DOCUMENT SECTION:
[BEGIN]
Interstate makes 225Ah. 6V that are pretty good also. They hold more liquid are heavier and have better construction.
I've had six of them in my Endeavour 32 for 8 years now maintained only by my AirX turbine...they lasted 8 years and I wasn't very nice to them. I bought 2 Rolls Surrette 8D's because I got them for a song at CE Beckman's.
But I was pleased with the Interstates.
And...There is no such thing as a "maintenance free" batt.
12-09-2008 10:18 AM
sailingdog BTW, Hydrogen is pretty good at escaping... Helium isn't as active and look at how it does from sealed mylar balloons. You probably don't need a whole lot of venting for a battery box...as long as the vent is at the top of the box... Hydrogen rises...fairly rapidly.
12-09-2008 10:15 AM
camaraderie
Quote:
Originally Posted by xort View Post
My boat has had batteries under the bunk since 1985, as designed by the factory. Am I about to die?
[END]
WHAT IS ASKED:
(1) Which forum usernames appear in the battery discussion?
(2) In the battery discussion, where did the poster buy the 2 Rolls Surrette 8D's?

DATA SEGMENT:
[BEGIN]
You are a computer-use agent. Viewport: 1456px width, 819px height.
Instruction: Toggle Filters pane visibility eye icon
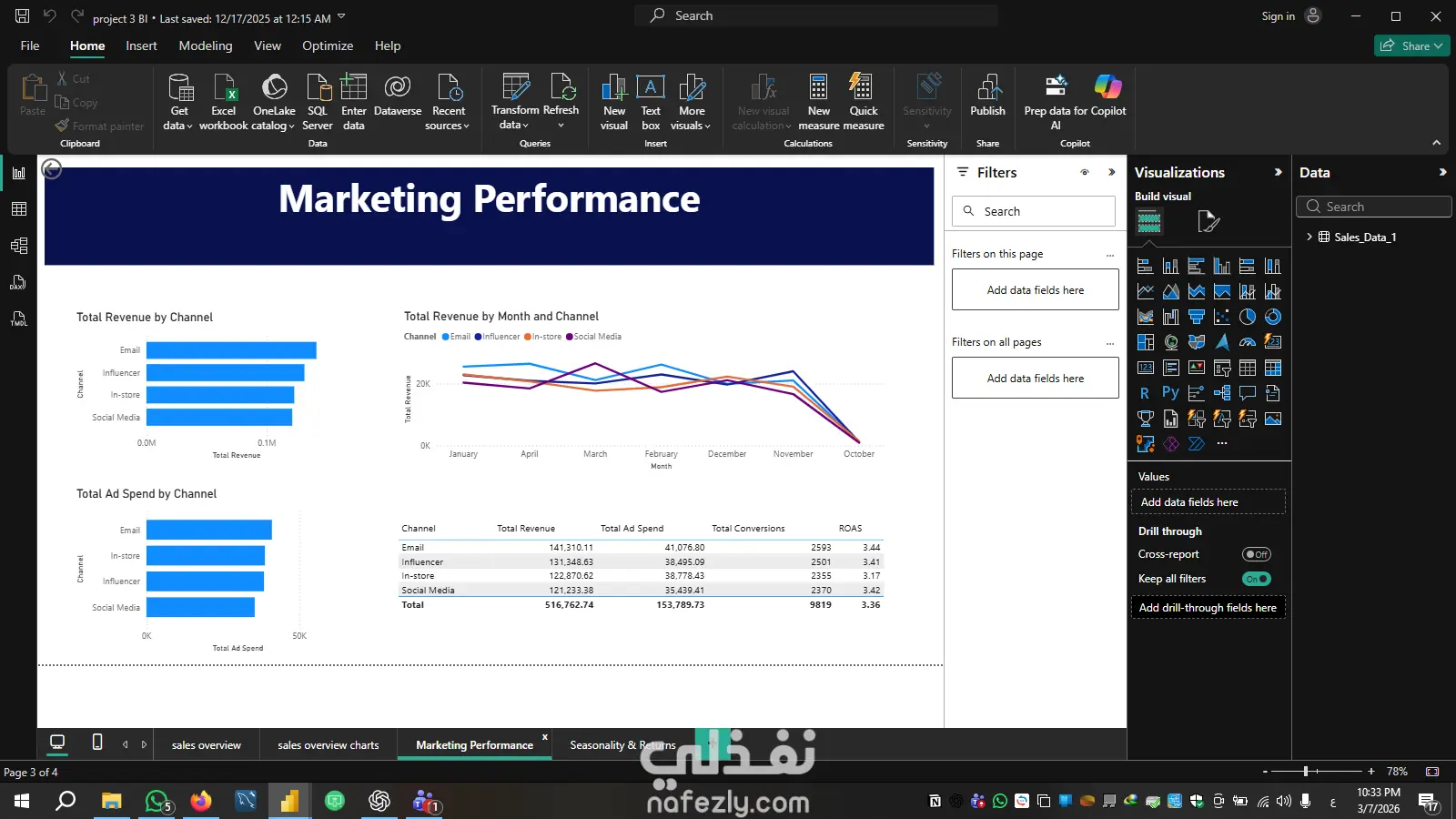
[END]
SOLUTIONS PER TASK:
(1) sailingdog, camaraderie, xort

(2) At CE Beckman's.